FAQs

Monday, January 01, 2007

Q. Who are you?

A.
I am a portfolio manager at a medium-sized London macro hedge fund. I am American, but have lived virtually all of my adult life outside of the United States. In my career, I have also worked on the sell side as an option trader and strategist, and in real money as an economist and portfolio manager.

Q. Why do you write the blog?

A.
A number of reasons. I have found the discipline required to set down my thoughts on a daily basis, subjected to public scrutiny, to be highly useful. It provides an archive of my thinking at any particular point in time, and enforces a quality control of ideas. The comments section has proven to be a valuable resource, both in terms of providing feedback to my own thinking and in the ideas that readers occasionally share: a few of the latter have ended up in my portfolio. Finally, it provides a forum for the occasional rant, which is always useful to let off steam.

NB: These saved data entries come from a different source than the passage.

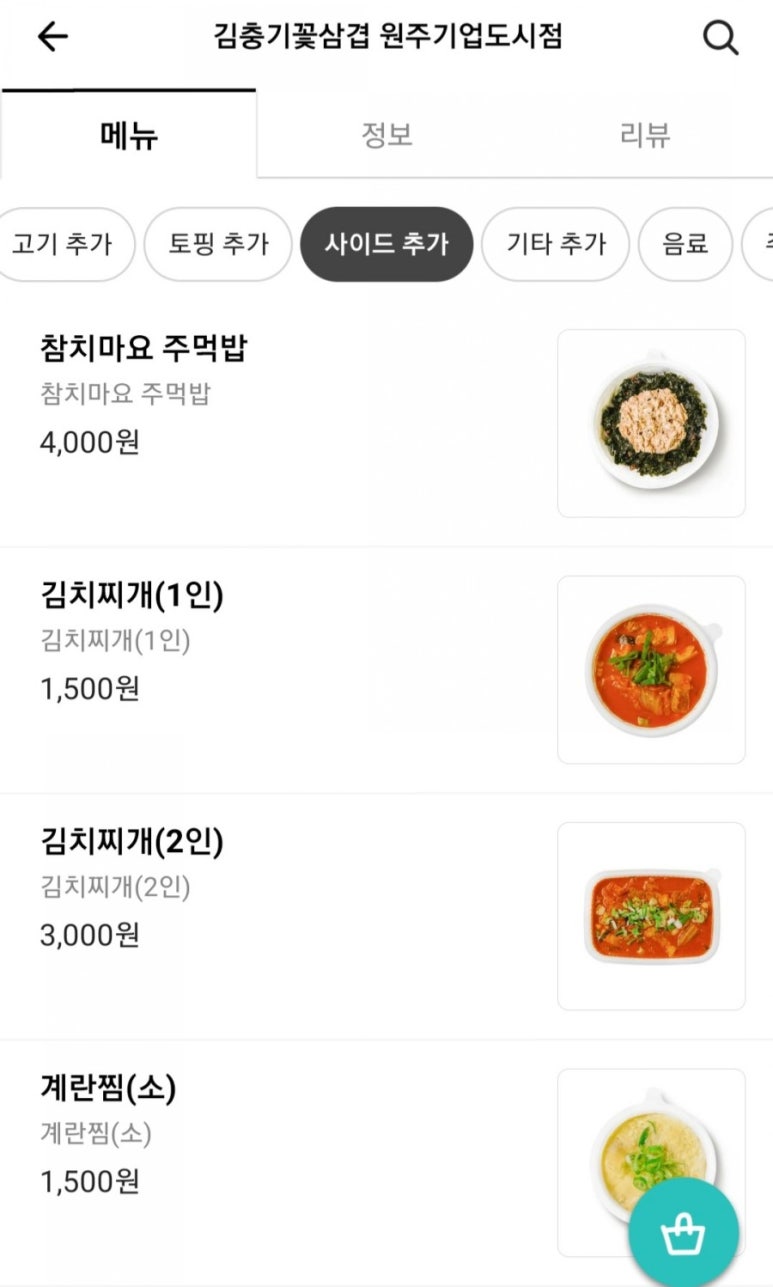
Task: Select the 사이드 추가 category chip
Action: [386, 244]
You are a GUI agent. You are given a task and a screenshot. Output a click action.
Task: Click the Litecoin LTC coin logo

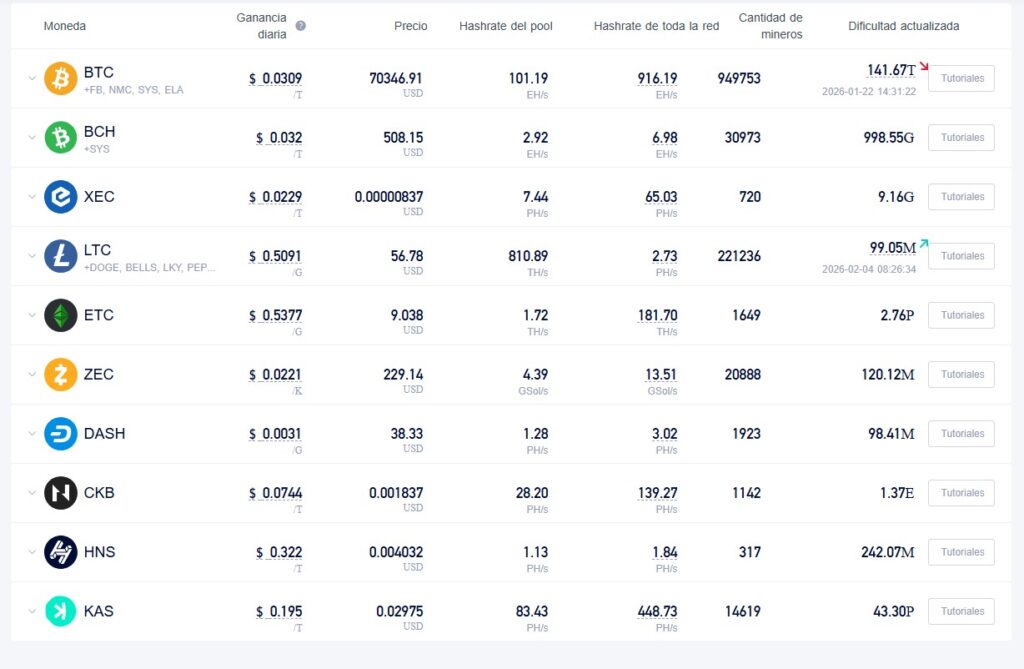coord(60,255)
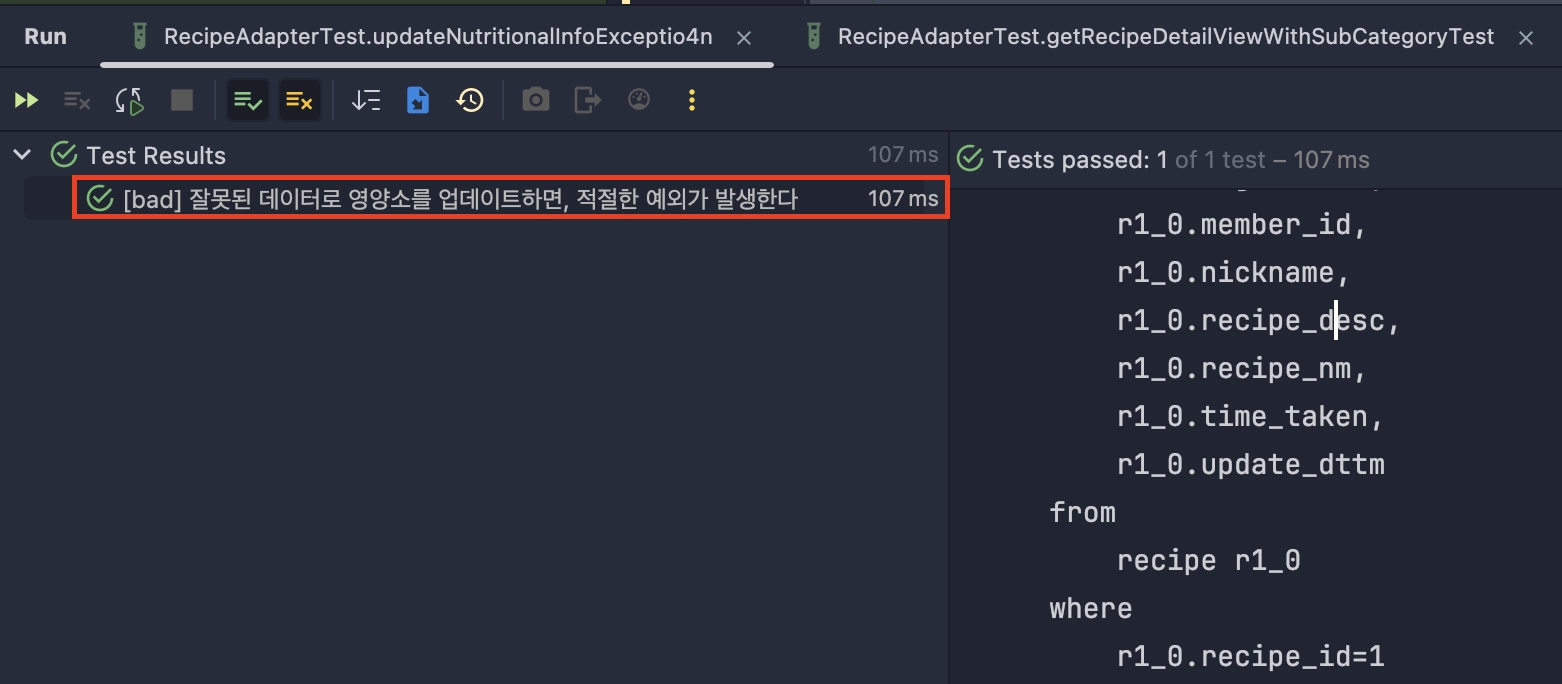Image resolution: width=1562 pixels, height=684 pixels.
Task: Select the updateNutritionalInfoExceptio4n tab
Action: tap(440, 36)
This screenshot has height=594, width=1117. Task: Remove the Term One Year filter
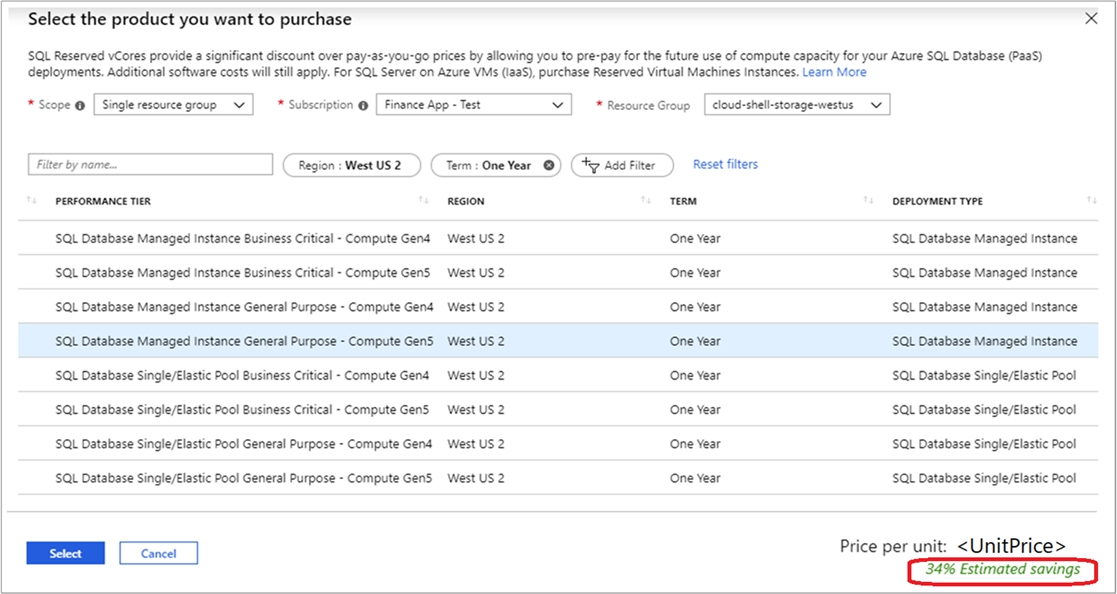click(x=549, y=166)
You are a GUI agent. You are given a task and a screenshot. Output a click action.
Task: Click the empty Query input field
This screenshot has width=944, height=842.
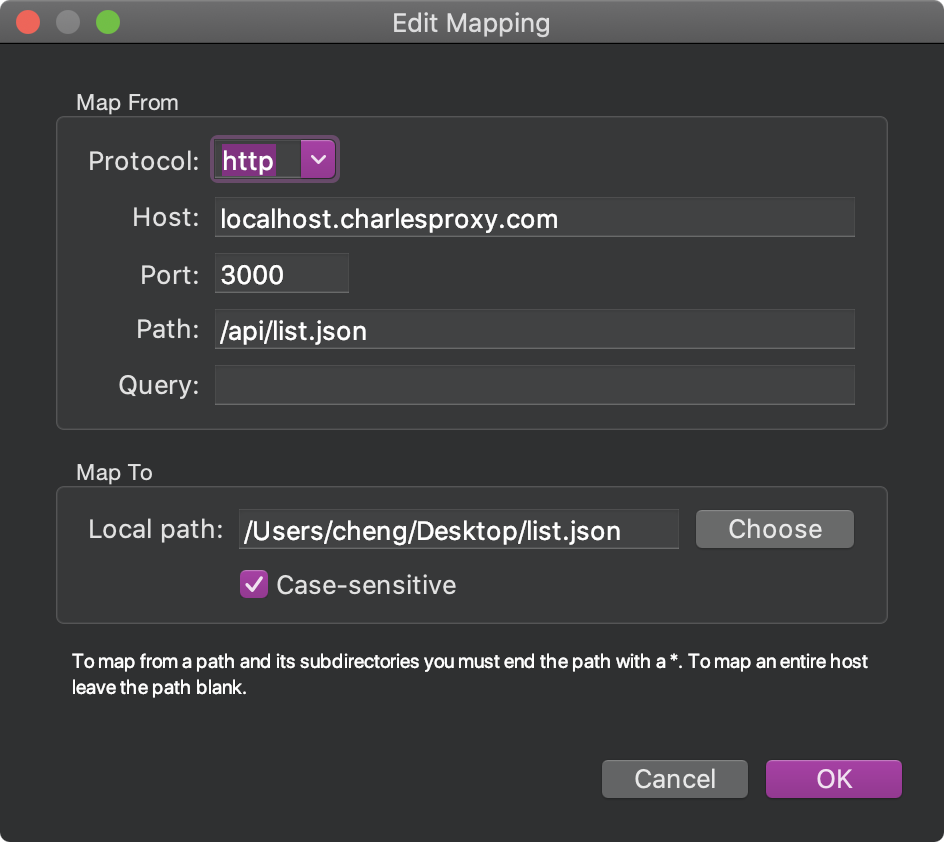[x=534, y=386]
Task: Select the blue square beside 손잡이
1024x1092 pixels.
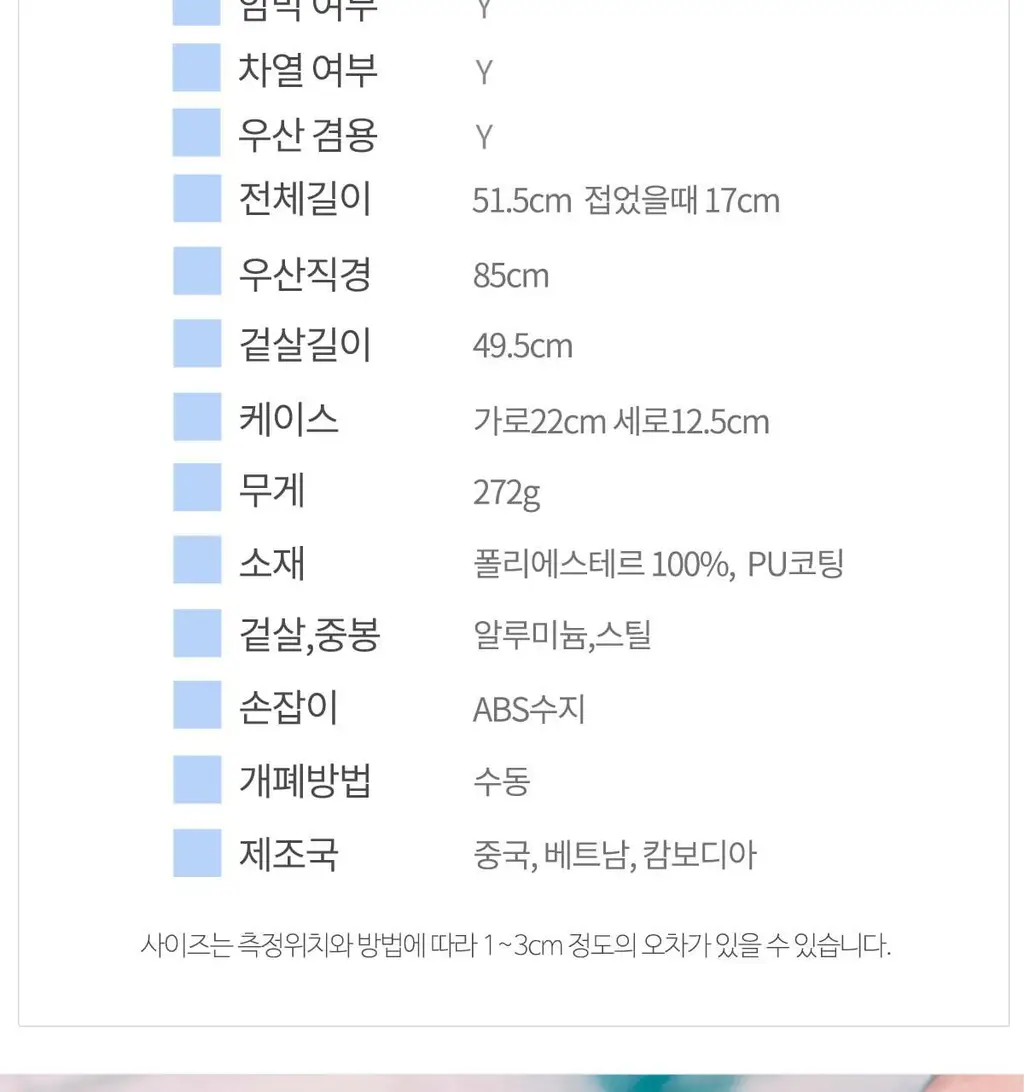Action: pyautogui.click(x=197, y=705)
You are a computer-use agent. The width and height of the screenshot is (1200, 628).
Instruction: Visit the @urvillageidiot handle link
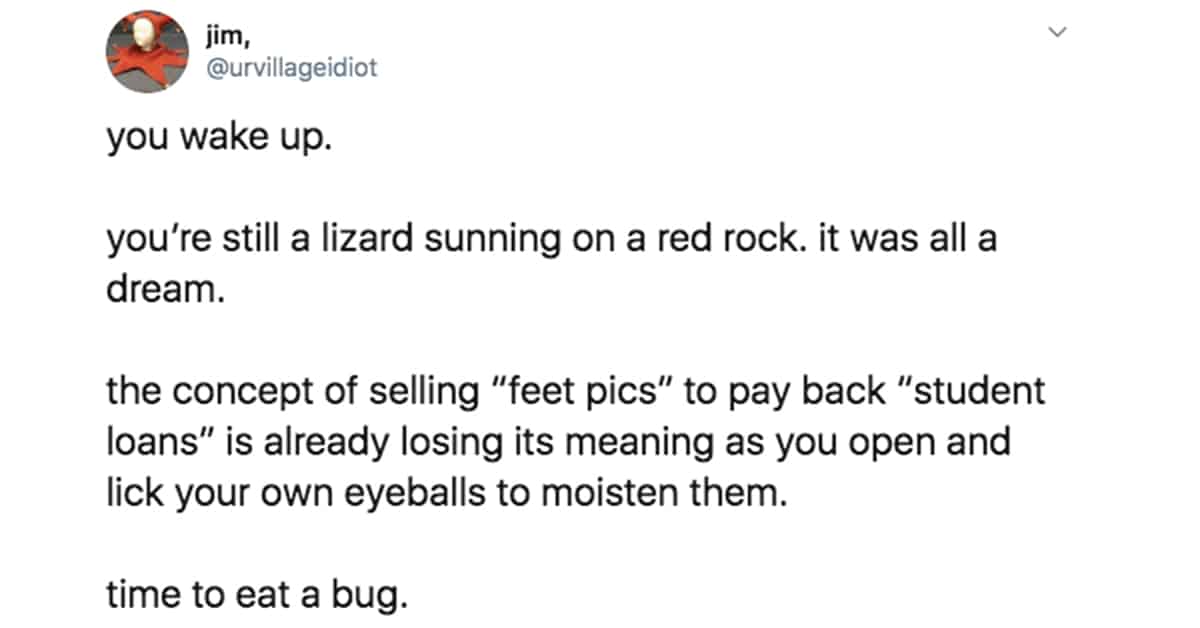(x=292, y=69)
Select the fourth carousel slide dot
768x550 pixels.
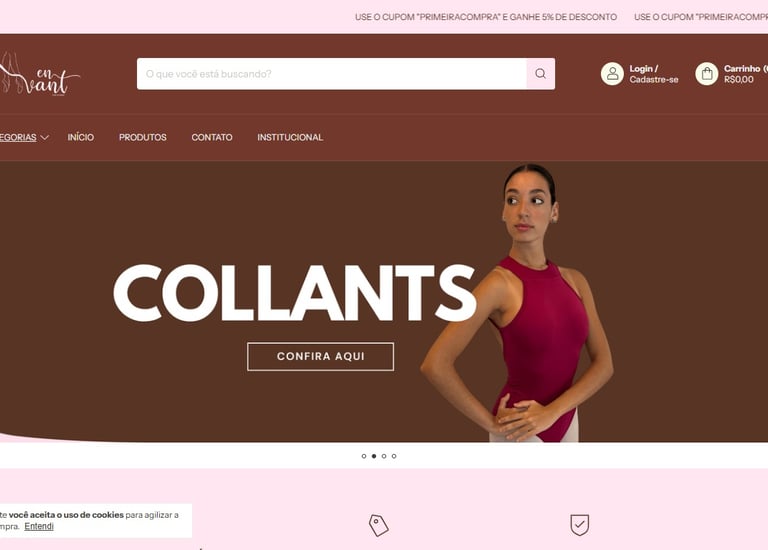pyautogui.click(x=394, y=456)
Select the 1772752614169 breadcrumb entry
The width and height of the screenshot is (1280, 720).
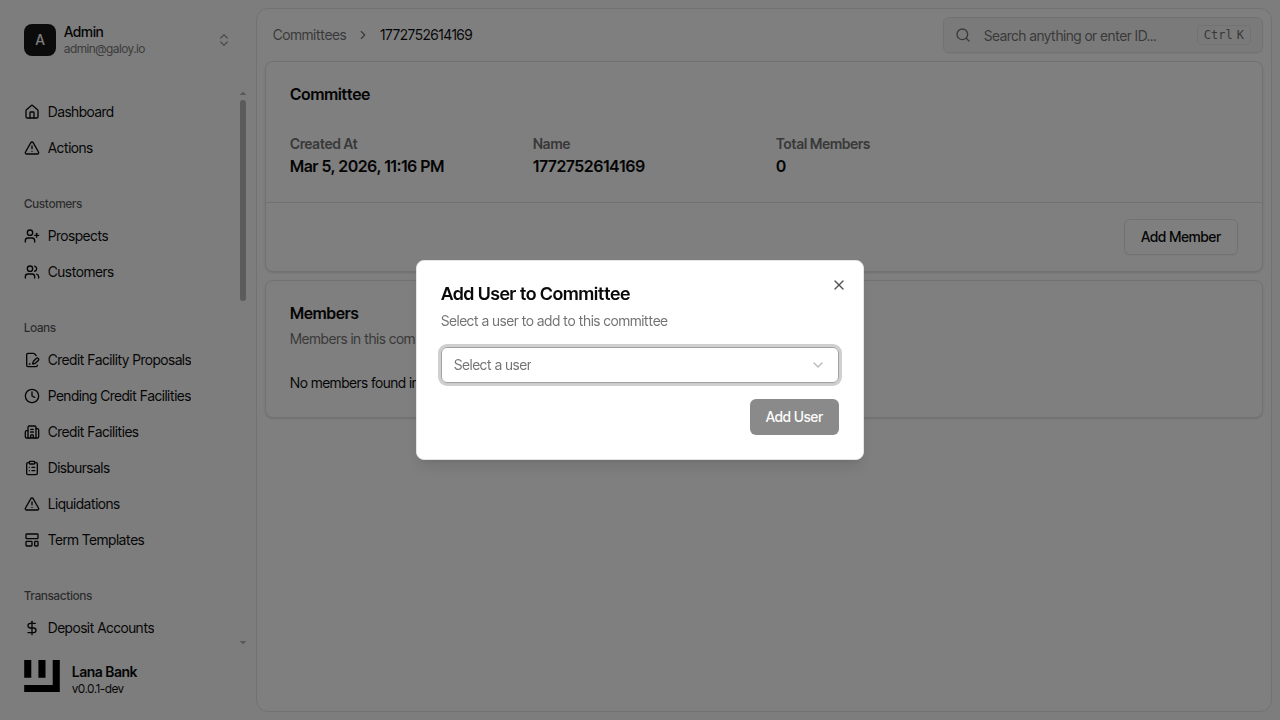pos(426,34)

Q. Why do you post anonymously?

A.
Anonymity confers a certain degree of protection, insofar as I can say what I want without legal threats appearing on my desk or bricks through my living room window. When I started the blog, my employer at the time had a rather large business venture in China; given my rather pointed criticisms of Chinese currency policy, I saw no need to jeapordize that by linking my employer's name with my personal views. Of course, anonymity also demands a great deal of responsibility, something that I take very seriously. I believe everything that I write to be true, though of course in discussing naughty behaviour I cannot always prove my allegations.

Q. Does anyone know who you are?

A.
The veil of secrecy remained more or less fully intact for the first nine months or so of the blog's life (September 2006-June 2007.) Since then, the secret has slowly seeped out, so most of my brokers/salespeople and a few punters out there know who I am. I have met a few readers offline and have vague plans in the works to meet a few more.

Q. What's with the third person narrative?

A.
It started out as an artificial artisitic device to make the blog more interesting to read and more fun to write. Now, after two and a half years, it just comes naturally.

Q. What happened to the old blog portfolio?

A.
When I changed jobs in March 2008, the blog portfolio disappeared for a couple of reasons. The first is that my investment remit was broadened, so there was less need to paper trade different products to see if my ideas were any good; I could stick them in my real world portfolio. In addition, I moved from a shop where everything was done on spreadsheets (and thus could be easily cribbed into a blog-friendly format) to one with state-of-the-art technology...which would then require running a separate Excel sheet in parallel to maintain the blog portfolio. I had no interest in doing that, so unfortunately it had to go the way of the dodo.

Q. Can I advertise on your site?

A.
No. To accept advertising would transform the site into a commercial venture, which in my own mind would mandate a ramp-up in effort and quality that I am not prepared to allocate to it at the moment. Plus, I don't like the way web advertising looks. See, not every hedge fund guy is motivated purely by money!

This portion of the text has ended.